Overall this seems an inspiring thing. Thanks!

[+] pistoriusp|3 years ago|reply
Snaplet person here: Totally. It cannot, and it very likely will never be able to do that. Raw sockets were added, and subsequently removed, from Chromium.

Do you mean, connect from 1 browser tab to another?

[+] burggraf|3 years ago|reply
Supabase developer here.

At this point, the proxy is necessary because all the major browsers block direct TCP/IP traffic. They allow websocket connections so that's how we're getting around it.

There have been proposals to open up TCP/IP traffic but they've all been shot down so for the security implications.

[+] BrandiATMuhkuh|3 years ago|reply
This is a really exciting development. It's super awesome to see again what the supabase team does. Thanks for your great work.

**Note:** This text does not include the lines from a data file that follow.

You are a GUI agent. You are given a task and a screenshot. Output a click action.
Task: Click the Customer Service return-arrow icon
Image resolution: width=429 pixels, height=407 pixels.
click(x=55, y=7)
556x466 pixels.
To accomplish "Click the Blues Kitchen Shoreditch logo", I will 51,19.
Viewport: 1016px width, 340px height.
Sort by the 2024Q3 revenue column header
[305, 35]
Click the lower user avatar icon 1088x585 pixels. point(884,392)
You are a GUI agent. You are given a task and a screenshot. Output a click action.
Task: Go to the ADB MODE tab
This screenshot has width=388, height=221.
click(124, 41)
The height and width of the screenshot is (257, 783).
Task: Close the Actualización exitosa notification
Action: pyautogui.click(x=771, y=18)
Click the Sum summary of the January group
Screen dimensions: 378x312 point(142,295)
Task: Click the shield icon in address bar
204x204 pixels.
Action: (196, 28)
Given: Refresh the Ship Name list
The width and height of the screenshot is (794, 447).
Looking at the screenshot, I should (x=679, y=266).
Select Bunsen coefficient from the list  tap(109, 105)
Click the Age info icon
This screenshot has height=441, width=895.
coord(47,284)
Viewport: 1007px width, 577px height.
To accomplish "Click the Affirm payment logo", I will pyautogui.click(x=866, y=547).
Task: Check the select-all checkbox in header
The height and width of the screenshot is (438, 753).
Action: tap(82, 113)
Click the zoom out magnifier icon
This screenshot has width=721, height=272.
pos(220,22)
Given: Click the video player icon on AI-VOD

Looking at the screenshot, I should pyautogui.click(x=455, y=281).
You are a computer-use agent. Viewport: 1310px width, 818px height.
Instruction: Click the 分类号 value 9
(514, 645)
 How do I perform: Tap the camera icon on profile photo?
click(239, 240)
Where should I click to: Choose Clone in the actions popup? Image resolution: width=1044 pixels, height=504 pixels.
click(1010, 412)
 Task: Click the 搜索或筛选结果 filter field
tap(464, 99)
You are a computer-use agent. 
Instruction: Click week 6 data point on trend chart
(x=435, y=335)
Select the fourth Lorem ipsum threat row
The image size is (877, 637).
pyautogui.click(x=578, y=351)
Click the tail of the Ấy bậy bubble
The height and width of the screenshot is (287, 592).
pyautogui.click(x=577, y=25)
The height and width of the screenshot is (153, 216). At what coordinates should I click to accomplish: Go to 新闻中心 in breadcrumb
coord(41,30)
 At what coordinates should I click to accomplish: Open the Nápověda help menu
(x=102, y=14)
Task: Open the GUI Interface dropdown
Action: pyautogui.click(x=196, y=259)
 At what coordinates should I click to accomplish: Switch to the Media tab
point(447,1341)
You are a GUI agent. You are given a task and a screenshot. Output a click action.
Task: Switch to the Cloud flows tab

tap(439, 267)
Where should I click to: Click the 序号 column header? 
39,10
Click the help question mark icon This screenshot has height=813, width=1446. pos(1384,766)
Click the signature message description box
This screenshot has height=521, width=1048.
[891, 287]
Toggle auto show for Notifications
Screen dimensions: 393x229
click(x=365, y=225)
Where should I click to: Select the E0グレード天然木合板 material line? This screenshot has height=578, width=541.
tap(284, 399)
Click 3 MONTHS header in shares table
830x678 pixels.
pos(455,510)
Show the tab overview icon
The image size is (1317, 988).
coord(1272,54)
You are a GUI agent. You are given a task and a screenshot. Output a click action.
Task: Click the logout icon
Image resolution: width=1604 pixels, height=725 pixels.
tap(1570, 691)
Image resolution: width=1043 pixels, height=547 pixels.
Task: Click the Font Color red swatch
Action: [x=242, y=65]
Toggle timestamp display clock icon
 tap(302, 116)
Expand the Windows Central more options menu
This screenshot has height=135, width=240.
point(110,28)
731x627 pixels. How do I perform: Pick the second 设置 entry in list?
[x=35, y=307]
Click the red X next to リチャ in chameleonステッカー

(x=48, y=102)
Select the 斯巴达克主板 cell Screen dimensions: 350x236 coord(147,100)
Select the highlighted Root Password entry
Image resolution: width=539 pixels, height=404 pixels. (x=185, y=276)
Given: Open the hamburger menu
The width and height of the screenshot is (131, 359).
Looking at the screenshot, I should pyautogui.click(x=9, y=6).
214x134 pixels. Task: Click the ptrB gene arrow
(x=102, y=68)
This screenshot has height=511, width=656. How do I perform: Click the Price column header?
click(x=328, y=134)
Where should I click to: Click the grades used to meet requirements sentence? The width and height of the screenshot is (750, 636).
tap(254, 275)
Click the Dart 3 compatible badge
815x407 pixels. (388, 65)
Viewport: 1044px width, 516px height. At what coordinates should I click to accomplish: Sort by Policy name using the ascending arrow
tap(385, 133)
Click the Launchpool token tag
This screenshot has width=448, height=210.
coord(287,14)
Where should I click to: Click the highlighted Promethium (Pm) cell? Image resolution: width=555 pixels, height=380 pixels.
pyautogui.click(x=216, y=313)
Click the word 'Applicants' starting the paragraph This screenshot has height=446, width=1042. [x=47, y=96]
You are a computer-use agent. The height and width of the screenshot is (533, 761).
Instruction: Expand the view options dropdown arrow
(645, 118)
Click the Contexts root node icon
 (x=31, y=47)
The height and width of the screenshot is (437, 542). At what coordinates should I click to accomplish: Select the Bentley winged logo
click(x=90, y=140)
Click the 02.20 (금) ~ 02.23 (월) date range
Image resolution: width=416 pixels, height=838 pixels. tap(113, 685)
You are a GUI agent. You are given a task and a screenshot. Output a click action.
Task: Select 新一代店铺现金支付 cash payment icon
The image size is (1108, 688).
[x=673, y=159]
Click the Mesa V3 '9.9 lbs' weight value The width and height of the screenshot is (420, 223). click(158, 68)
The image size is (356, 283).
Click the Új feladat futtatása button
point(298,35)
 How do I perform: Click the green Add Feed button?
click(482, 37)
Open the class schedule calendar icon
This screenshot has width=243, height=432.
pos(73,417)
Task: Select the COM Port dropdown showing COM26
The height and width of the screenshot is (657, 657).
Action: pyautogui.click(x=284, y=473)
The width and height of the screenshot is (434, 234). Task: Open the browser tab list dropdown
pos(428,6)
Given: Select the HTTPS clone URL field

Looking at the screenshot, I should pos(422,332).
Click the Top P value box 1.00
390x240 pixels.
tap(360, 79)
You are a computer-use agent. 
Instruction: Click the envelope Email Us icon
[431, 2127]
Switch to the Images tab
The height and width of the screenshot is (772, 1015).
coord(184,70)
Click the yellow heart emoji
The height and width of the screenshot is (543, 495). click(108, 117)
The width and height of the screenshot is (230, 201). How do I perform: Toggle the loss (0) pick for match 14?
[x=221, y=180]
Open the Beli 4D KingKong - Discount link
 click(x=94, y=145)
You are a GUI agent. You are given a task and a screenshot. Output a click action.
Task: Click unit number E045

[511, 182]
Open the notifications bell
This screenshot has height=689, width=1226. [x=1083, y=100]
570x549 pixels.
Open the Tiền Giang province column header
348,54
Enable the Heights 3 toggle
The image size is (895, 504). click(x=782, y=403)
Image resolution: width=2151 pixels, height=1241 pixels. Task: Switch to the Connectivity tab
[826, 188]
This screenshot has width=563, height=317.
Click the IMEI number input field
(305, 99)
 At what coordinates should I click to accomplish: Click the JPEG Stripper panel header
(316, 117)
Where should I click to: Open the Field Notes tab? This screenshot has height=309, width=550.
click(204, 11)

Here is my use case: We use firestore + PG. PG has a copy of all firestore data. And PG is used for search, aggregation, etc. (Everything firestore can't do). Sadly, the developer flow breaks during local development. Because each developer would need to have a local PG server running. My dream is to simply add PG via NPM and use the wasm version during local development. That way, everything simply works via NPM/node

I think an in-memory node only version of PG might even be simpler to achieve than the already developed approach. As it doesn't need the websocket workaround.

[+] tmpz22|3 years ago|reply
I expect to see WASM tooling expose that Google's stewardship of Chromium has left many, many, features to be desired. You can blame it on the bureaucracy and legacy cruft of other companies like Microsoft and Apple, but at the end of the day there's just so much stuff you can't do with web apps (and oh wow just happens to align with Google's Ad and Cloud businesses).
[+] robertlagrant|3 years ago|reply
Can you list the features you mean that Firefox and Safari have that the Chromium project has left out because of Google's business interests? Be interesting to see.
[+] burggraf|3 years ago|reply
So I've been using this for a couple weeks now on my mobile phone. There's really no reason to do this, other than I'm sitting in a car waiting for my wife to come out of the grocery store and I just feel like writing some some SQL code -- because I can. If you noticed, there's a little keyboard icon at the top of the demo that toggles on a mini keyboard with ^c, ^d and cursor keys. That's because the iPhone doesn't have those keys, and I'd start pinging a server and realize I can't break out of it and now I need to reset the whole emulator. Anyhow, that's why that little toggle is in there. :)
[+] jcuenod|3 years ago|reply
Hint: Don't use ctrl-w in their terminal. Turns out that has another meaning in Firefox...

[EDIT]: I'm zero for three thus far. I give up.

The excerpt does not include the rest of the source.